This week, an
aide in Iraqi Prime Minister Nouri al-Maliki's office let slip a proposition granting Iraqi insurgents amnesty for any crimes committed against U.S. soldiers.
Many on both ends of the political spectrum were quick to denounce such a move for its potential to invalidate the sacrifices made in the name of Operation Iraqi Freedom.
The aide who originally leaked the story
resigned yesterday, presumably at Maliki's request, although there has been no official denouncement of the program.
Over the last couple of days, the debate over amnesty has prompted a bitter partisan divide in the House and Senate with Republicans supporting it and Democrats opposing. One might think the conservative world has turned upside-down. In the same breath, Republican hawks have adamantly opposed amnesty for the light crime of illegal immigration while Specter has now been caught in the act of proposing amnesty for all previous White House and NSA felonies. With the GOP now pushing to extend amnesty to include the deliberate targeting and murder of U.S. soldiers, I have to wonder - are the Republicans being politically disingenuous and opportunistic, or are they finally beginning to see shades of grey within their tidy dichotomies?
Among the Democrats, a rather remarkable consensus has emerged that amnesty represents a dangerous and insulting conclusion to this debacle. Many among the left-wing blogosphere are understandably upset with the double-standard, and rightfully so - this policy appears to be a direct slap in the face to all who have sacrificed their lives and limbs for this elective and gratuitous war. However, it must be considered that this entire war has been in vain and the disastrous policies of this administration have long surpassed the point where we should consider it a sunk cost. With the death toll now at 2,500, there is a virtual consensus among respected international relations experts that the U.S. War on Terror has been a resounding failure and that the war in Iraq cannot be won. Under these circumstances, it is imperative that we seek to explore creative solutions with which to restore some semblance of stability to Iraq. Therefore, the seemingly ludicrous position of amnesty should not be so readily discounted.
To begin with, we must never forget that there are two countries involved in this war and we are obliged as fellow humans to consider the local perspective. There are many among the Iraqi population who regard - perhaps legitimately - the U.S. military as an occupying force with imperial ambitions. Certainly, the U.S. has done little of substance with which to counter that perception. In the course of the occupation, it is estimated that anywhere between 30,000 and 100,000 Iraqi's have lost their lives. This body count says nothing about the tertiary suffering of the millions afflicted with poverty, homelessness, starvation, lack of public utilities, and outright brutalities committed at the hands of U.S. soldiers. Were this happening in my own country, I could not say with any certainty that I myself might not pick up a gun or a bomb to defend my family.
None of this is to say that murder is justifiable, from either side, within a moral framework.
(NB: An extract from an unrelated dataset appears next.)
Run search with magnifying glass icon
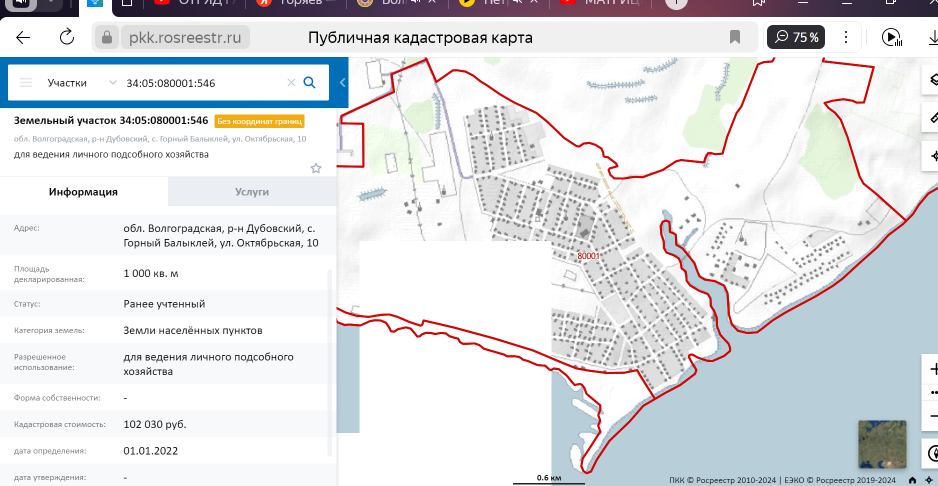The width and height of the screenshot is (938, 486). [x=310, y=83]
However, some issues must necessarily transcend tidy dichotomies of right vs. wrong, "stay and fight" vs. "cut and run", or in this case, injustice vs. retribution. The fact is, the Bush administration committed a huge error in judgment and, three years later, we must find a way to restore stability to Iraq while offering them a reasonable hope of improving their lives in the future.
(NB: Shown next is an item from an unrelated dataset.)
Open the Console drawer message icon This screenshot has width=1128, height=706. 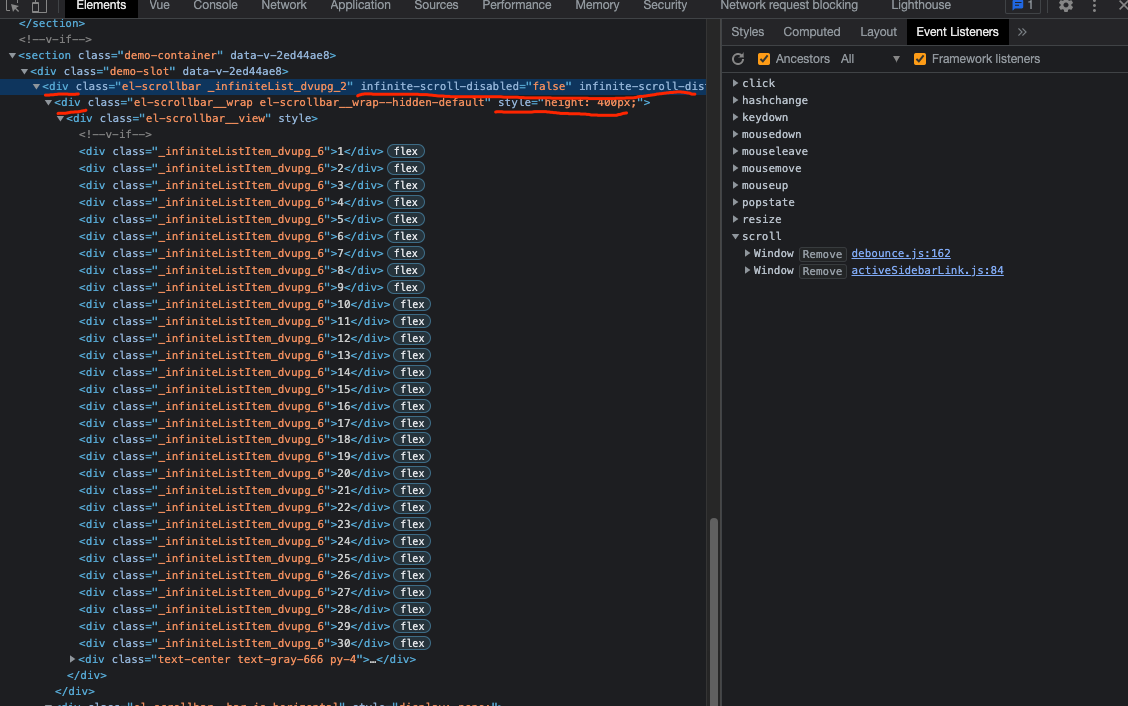(x=1019, y=7)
The granting of amnesty in the face of atrocity is not without precedent. Those who lived through Apartheid might recall the resounding success of Desmond Tutu's Truth and Reconciliation Commission (TRC) in helping to create a stable and peaceful environment in which to move South Africa forward into an integrated society. Those who do remember this plan also may recall that it too was extraordinarily controversial. Yet few would deny its enduring success over the alternative of traditional retributive justice.
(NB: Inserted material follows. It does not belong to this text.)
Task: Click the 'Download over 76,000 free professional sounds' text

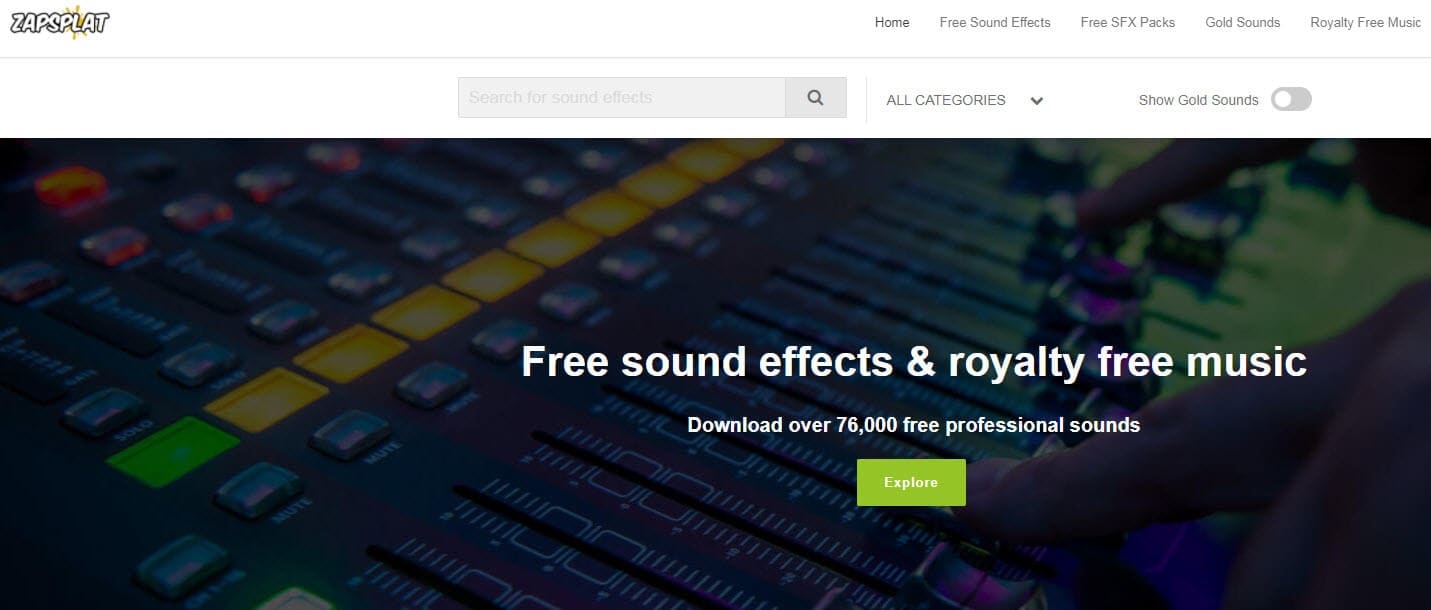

Nevertheless, we must also consider that the TRC imposed some conditions on that amnesty. Foremost among these was that amnesty had to be requested within a specific deadline and with the caveat that the perpetrator would be required to publicly admit, in detail, every crime for which he or she sought official pardon. Likewise, a sincere repentance was expected before the proceedings could move forward. The purpose was not simply to excuse their crimes, nor was it merely to expose people to a public shaming. The intent of the TRC was to create a national narrative; to manufacture a truthful dialogue in which victims and criminals alike could experience a shared bloodletting from which an attempt to move forward cohesively could be attained.
So although it will likely put my progressive credentials in jeopardy, I caution those around me on immediately discounting amnesty as a viable path. As with the TRC, this proposal cannot be offered without conditions, and must be painstakingly constructed in a way that provides a healing path for Iraq's future. Likewise, it must be conducted with the acknowledgement that there are two parties to this atrocity, and the administration as well as individual soldiers must also do their part to share in the reconciliation. This may prove difficult indeed for a country as swollen with thick-headed pride as the United States. Yet done with wisdom and prudence, it may offer our best glimmer of hope in staunching the damage already done in this disastrous war.